1 security breach in 1 container can be exploited to access all containers on the server,

since containers share resources with each others.

This doesnt do virtualization but is more like a locked-down secure chroot jail,

which grants a locked-down view of a system.

Sometimes even basic tiny libs and drivers have security vulnerabilities, virtualized or not.

With this your software can only access what it needs to access, and not a whole system, virtualized or not.

This works with simple booleans, as example `noDbus=true` and DBus is gone,

but good luck stripping all D-Bus from the Ubuntu running inside that Docker.

- This works with JavaScript?

No. `firejail` cant run on the browser.

- Whats the option `useMtuJumbo9000`?.

Network MTU Jumbo Frames. This is optional.

This is just a shortcut to improve UX.

https://wiki.archlinux.org/index.php/jumbo_frames

- Whats the option `forceEnUsUtf8`?.

Forces `EN` English as language and `UTF-8` Unicode as encoding on Firejail.

This is optional. This is just a shortcut to improve UX.

- Whats the option `useRandomMac`?.

Random Network MAC Address on Firejail. This is optional.

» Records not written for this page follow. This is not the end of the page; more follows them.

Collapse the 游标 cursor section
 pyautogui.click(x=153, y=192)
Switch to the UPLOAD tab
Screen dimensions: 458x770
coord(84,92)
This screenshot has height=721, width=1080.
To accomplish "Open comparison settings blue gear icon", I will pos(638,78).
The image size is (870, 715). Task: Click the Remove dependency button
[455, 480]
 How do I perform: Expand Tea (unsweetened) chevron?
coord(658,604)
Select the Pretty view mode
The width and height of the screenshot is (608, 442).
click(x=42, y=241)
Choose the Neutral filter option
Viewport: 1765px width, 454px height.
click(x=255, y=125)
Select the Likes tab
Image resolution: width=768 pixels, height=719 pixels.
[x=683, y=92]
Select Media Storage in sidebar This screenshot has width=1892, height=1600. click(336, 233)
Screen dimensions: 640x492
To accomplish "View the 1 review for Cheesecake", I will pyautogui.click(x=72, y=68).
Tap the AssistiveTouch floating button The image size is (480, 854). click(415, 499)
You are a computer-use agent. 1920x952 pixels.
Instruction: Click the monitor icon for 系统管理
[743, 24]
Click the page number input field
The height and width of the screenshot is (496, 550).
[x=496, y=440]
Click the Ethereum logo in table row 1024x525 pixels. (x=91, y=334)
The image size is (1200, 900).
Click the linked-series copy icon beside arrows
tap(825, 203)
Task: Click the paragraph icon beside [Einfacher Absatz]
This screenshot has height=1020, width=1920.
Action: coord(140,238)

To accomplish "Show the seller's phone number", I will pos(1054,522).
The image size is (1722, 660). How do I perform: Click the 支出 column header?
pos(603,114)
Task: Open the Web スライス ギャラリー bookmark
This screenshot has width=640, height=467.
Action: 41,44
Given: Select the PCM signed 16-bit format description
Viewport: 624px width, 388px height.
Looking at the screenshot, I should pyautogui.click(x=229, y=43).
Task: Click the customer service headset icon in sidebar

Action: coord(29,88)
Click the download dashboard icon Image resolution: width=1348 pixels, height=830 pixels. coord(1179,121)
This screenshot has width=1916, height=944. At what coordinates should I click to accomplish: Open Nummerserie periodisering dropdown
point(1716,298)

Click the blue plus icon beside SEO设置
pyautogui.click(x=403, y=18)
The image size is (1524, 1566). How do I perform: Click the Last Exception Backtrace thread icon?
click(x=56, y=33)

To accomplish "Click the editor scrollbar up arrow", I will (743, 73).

This is just a shortcut to improve UX.

- Why use a Random MAC Address?.

Devices send a signal to look for networks,

the signal contains the unique physical hardware (MAC) address for your device,

this unique address can be used to track you on a network and "map" a network,

you can use a random MAC address to make it harder to track. This is optional.

This is just an extra feature so you dont have to do it manually if you need to.

- Why uses `Xvfb` as X Security instead of `Xephyr`, `Xpra` or `none`?.

`Xephyr` and `Xpra` quits complaining about the need to install extra libs.

`none` quits complaining about the network, seems network dependent.

`Xvfb` is the one that seems more standalone and dont complain while gets the job done.

`Xvfb` is usually installed more frequently than `Xephyr` and `Xpra`.

`Xvfb` is usually used for Continuous Integration and Testing.

We need one that can run in a Non-Interactive way.

Firejail by default is more strict than Docker.

- Why "~", "/dev", "/usr", "/etc", "/opt", "/var", "/bin", "/proc" fails to Whitelist?.

Those seems like invalid paths for Whitelisting, Firejail wont accept these paths.

Your own home directory root path also seems invalid to whitelist,

but you can whitelist any folder inside your own home directory root path.

Firejail by default is more strict than Docker.